● Passage for review:
Since 1949 the Senate has been elected by a system of proportional representation treating each State as a single multi-member electorate. This has had the effect of allowing into the Senate representatives of minority parties and Independents. It was made clear to us new senators during our orientation that it is because of the present composition of the Senate that it is now a genuine House of review. We were told to expect a higher level of debate than in the other place, and a concentration on the issues at hand rather than personal abuse. I am sure that, for the most part, that is true, and that it was not a Senate Whip to whom Don Chipp referred during his book launch yesterday when he described how one Whip used to tell newcomers to the Parliament:

Now that you are here you can forget all the--

`rubbish' is my euphemism for what Don actually said--

. . . you talked during your election campaign, about saving the world and helping mankind. Now that you're here, you will think, do, and most importantly, vote, as the Party tells you.

I am sure that none of my new colleagues were told that and that this chamber will remain a House which truly represents States' interests. However, having visited the new Parliament House, I am disturbed to see the concept of the Executive being set apart from the House of Representatives and the Senate. As stated by Perth journalist Peter Rees in the Western Mail two weeks ago:

The frightening symbolism of this is that the new Houses of Parliament will be simply an adjunct to executive government.

[Screenshot grounding data]
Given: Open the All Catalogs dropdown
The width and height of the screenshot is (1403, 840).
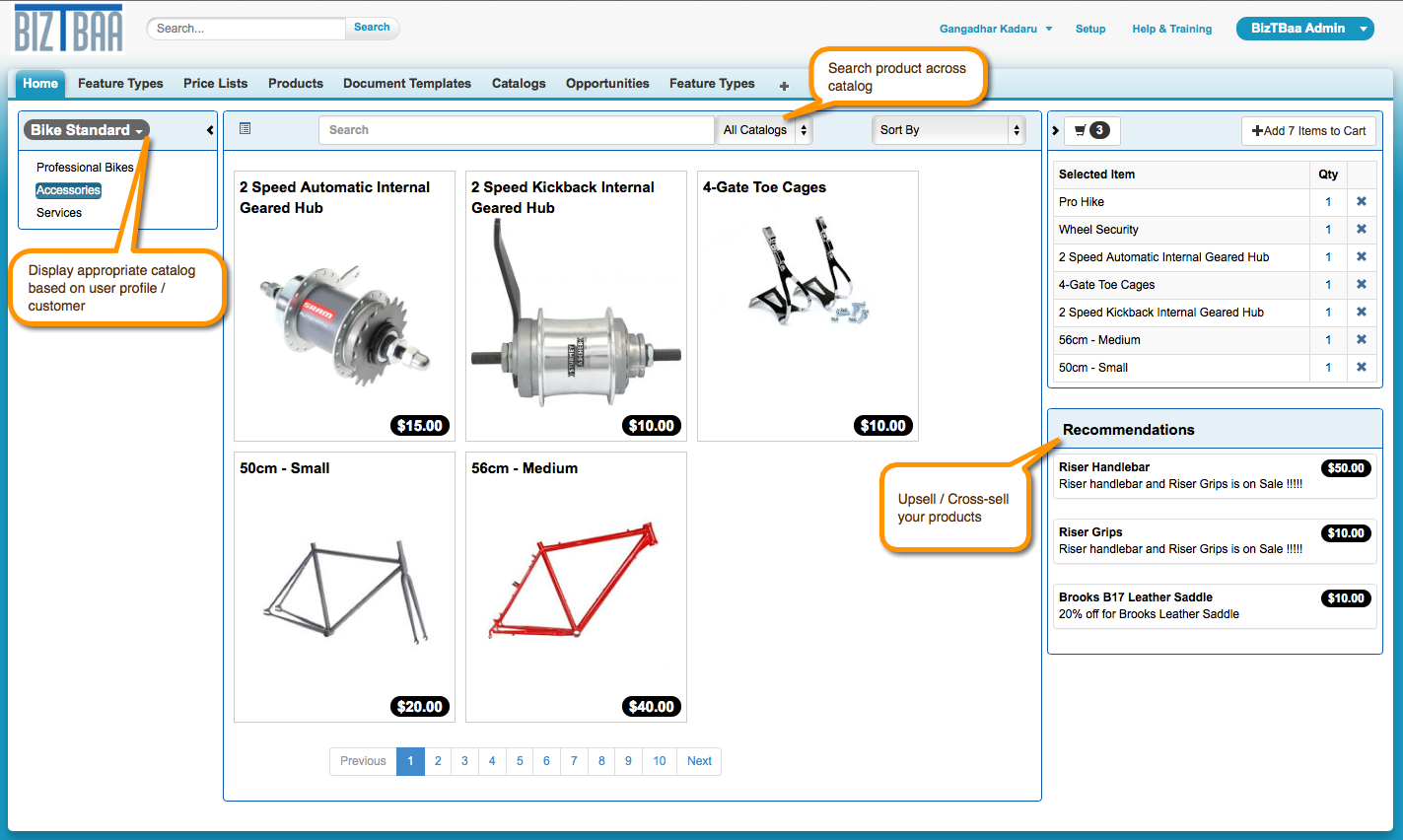Looking at the screenshot, I should point(765,130).
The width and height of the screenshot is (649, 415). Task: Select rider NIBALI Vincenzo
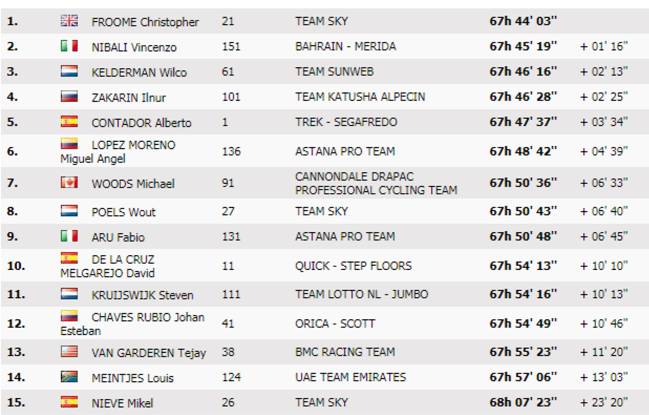[x=134, y=47]

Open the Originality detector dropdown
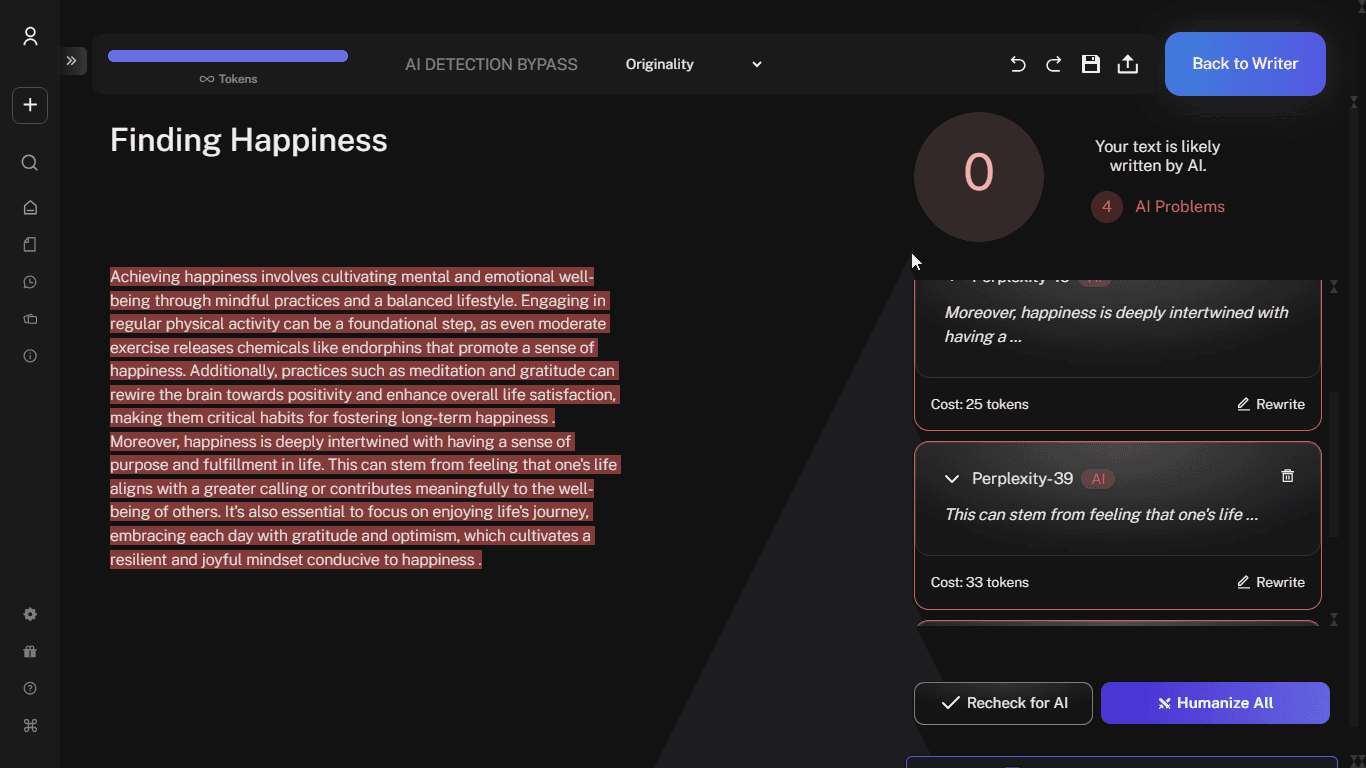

● Tasks to perform:
a - Please set down the part of the Senate speech that starts at "Now that you are" and ends at "Party tells you.", copied word for word.
b - According to the Senate speech, since what year has the Senate been elected by proportional representation?
c - Continue the Senate speech from the point where it stops.

● Answers by task:
a -
Now that you are here you can forget all the--

`rubbish' is my euphemism for what Don actually said--

. . . you talked during your election campaign, about saving the world and helping mankind. Now that you're here, you will think, do, and most importantly, vote, as the Party tells you.

b - Since 1949.

c -
My very supportive running mate in the recent election, who was also my predecessor in this place as Western Australian Democrat senator, Jack Evans, suggested in an adjournment debate that democracy can function, and be expected to function, only if there is an educated electorate. Australian Democrats Leader, Janine Haines, made a similar observation during the recent election campaign, and stated that this means teaching young people how the system works, and teaching it in such a way that they are interested in what they are learning, so that they see how vitally important politics is to every aspect of their lives.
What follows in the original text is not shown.